Je me suis forcé à me lever tous les matins. J’emmenais mon fils à l’école. J’allais le chercher et je le ramenais. Je me suis donné des objectifs. Résister à la télévision, par exemple, où l’on trouve toujours quelque chose à regarder de moins « pire » que le reste. Puis je me suis aperçu que j’attendais que ma compagne rentre du travail, que j’attendais l’heure de l’école. Je vivais à travers les autres, pour les autres [14].
7S’exprime ici l’effort pour résister à la facilité et à l’anéantissement de soi, choses que permet naturellement le travail dans la plupart des cas et dont on ne peut comprendre l’importance que dans la perte et l’absence. Une fois que ces constructions qui structurent notre existence tombent, on peut se rendre compte de la place décisive que le travail occupe dans cette existence. Il faut d’ailleurs s’entendre lorsque l’on parle de centralité du travail. Il ne s’agit pas, pour nous, d’invoquer la toute-puissance de l’activité laborieuse qui conditionnerait notre rapport au monde et serait la source principale de notre identité dans le champ social [15]. Ce serait faire de l’activité professionnelle le centre de notre vie et négliger l’aliénation fréquente signalée par le surinvestissement dans le travail. Mais le témoignage de Philippe V. nous ouvre une autre voie. En suivant la métaphore du travail qui se révélerait dans les zones sombres d’un négatif, les occupations diverses dont il se charge ne sont que la substitution d’une activité qui lui fait alors défaut. Sa vie se résume à attendre que son épouse rentre ou à aller chercher son fils à l’école. Ces occupations lui permettent de retrouver une contenance, parce que, en offrant un contenu à ses actions, elles contiennent, au double sens du mot, les conflits dont il pourrait être habité. Elles rendent possible une vie qui les déborde, et lui permettent de retrouver ainsi sa place à la fois dans sa cellule familiale mais aussi auprès de ses proches. Il en va de même du travail : sans être l’activité centrale des sujets, elle leur permet de retenir toutes les autres en leur imposant une limite tout en leur donnant un sens. Se reposer, ce n’est pas seulement se préparer pour travailler. On devrait dire sans crainte du paradoxe que c’est le travail qui permet le repos, et non l’inverse.

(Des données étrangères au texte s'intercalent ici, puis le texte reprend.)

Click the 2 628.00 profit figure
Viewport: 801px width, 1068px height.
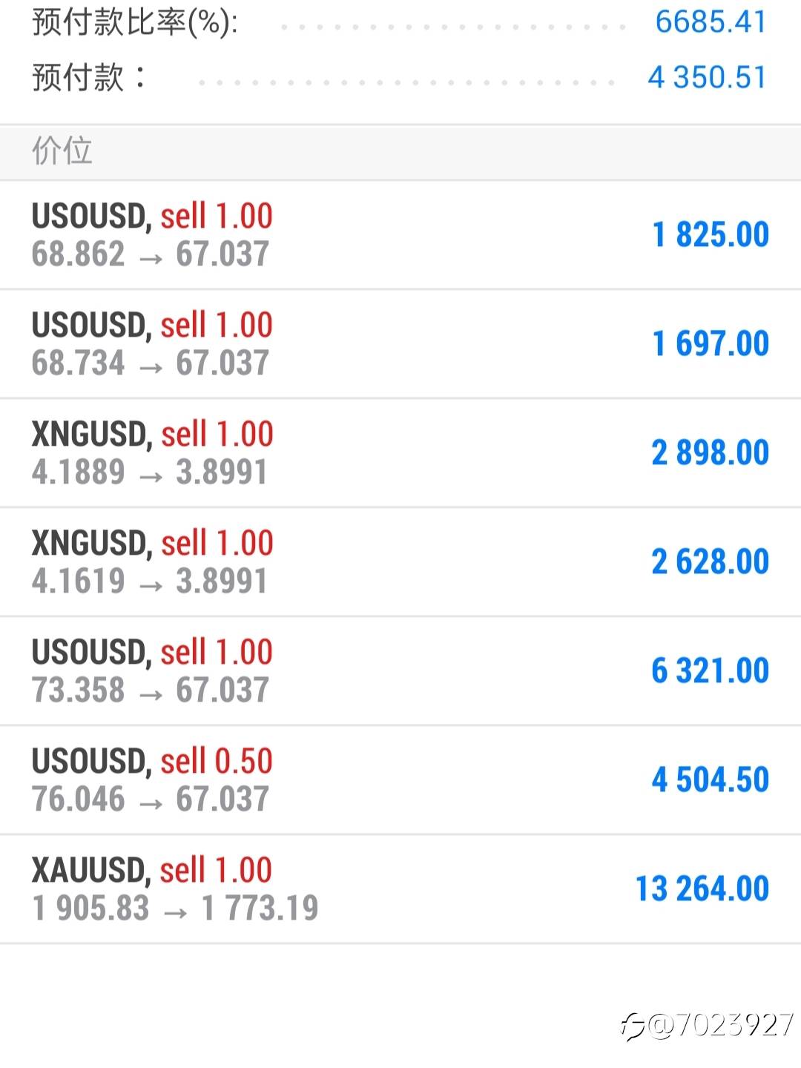[711, 562]
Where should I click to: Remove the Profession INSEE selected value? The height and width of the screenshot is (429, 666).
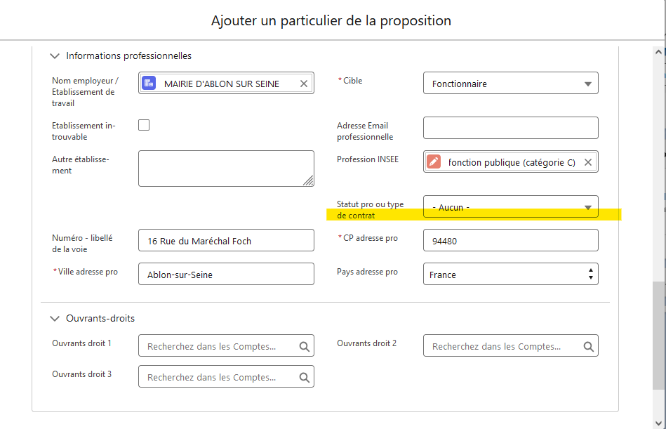588,162
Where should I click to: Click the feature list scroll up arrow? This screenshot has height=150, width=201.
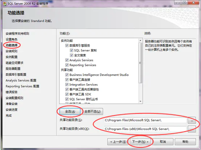140,41
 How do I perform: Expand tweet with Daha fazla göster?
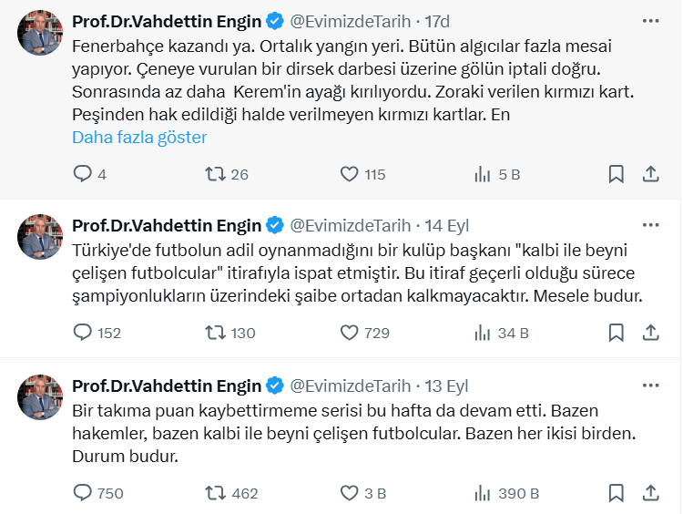point(139,138)
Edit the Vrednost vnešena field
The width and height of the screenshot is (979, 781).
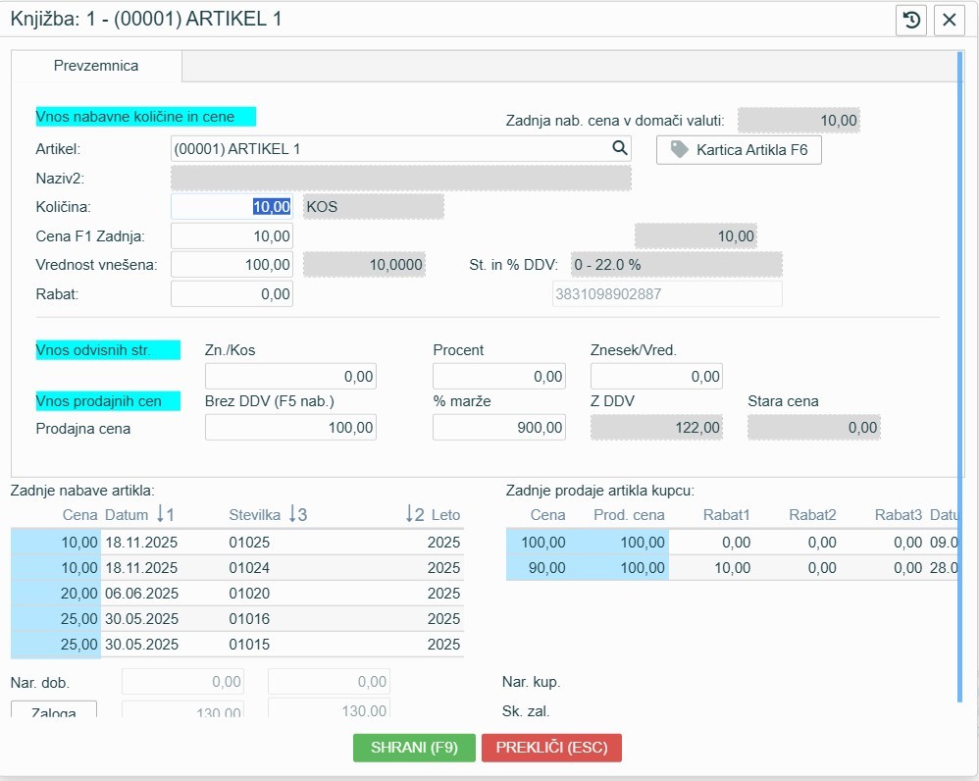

Une vie faite de repos, sans occupation et sans engagement à tenir ne serait plus une vie, mais son étiolement. C’est l’exemple du chômage : si le non-travail était sans risque, pourquoi la non-activité serait-elle source de souffrance ? L’hypothèse que nous défendons ici est que, outre sa fonction sociale, le travail a une fonction psychologique de préservation et de développement de la subjectivité, contre le désœuvrement social du sujet.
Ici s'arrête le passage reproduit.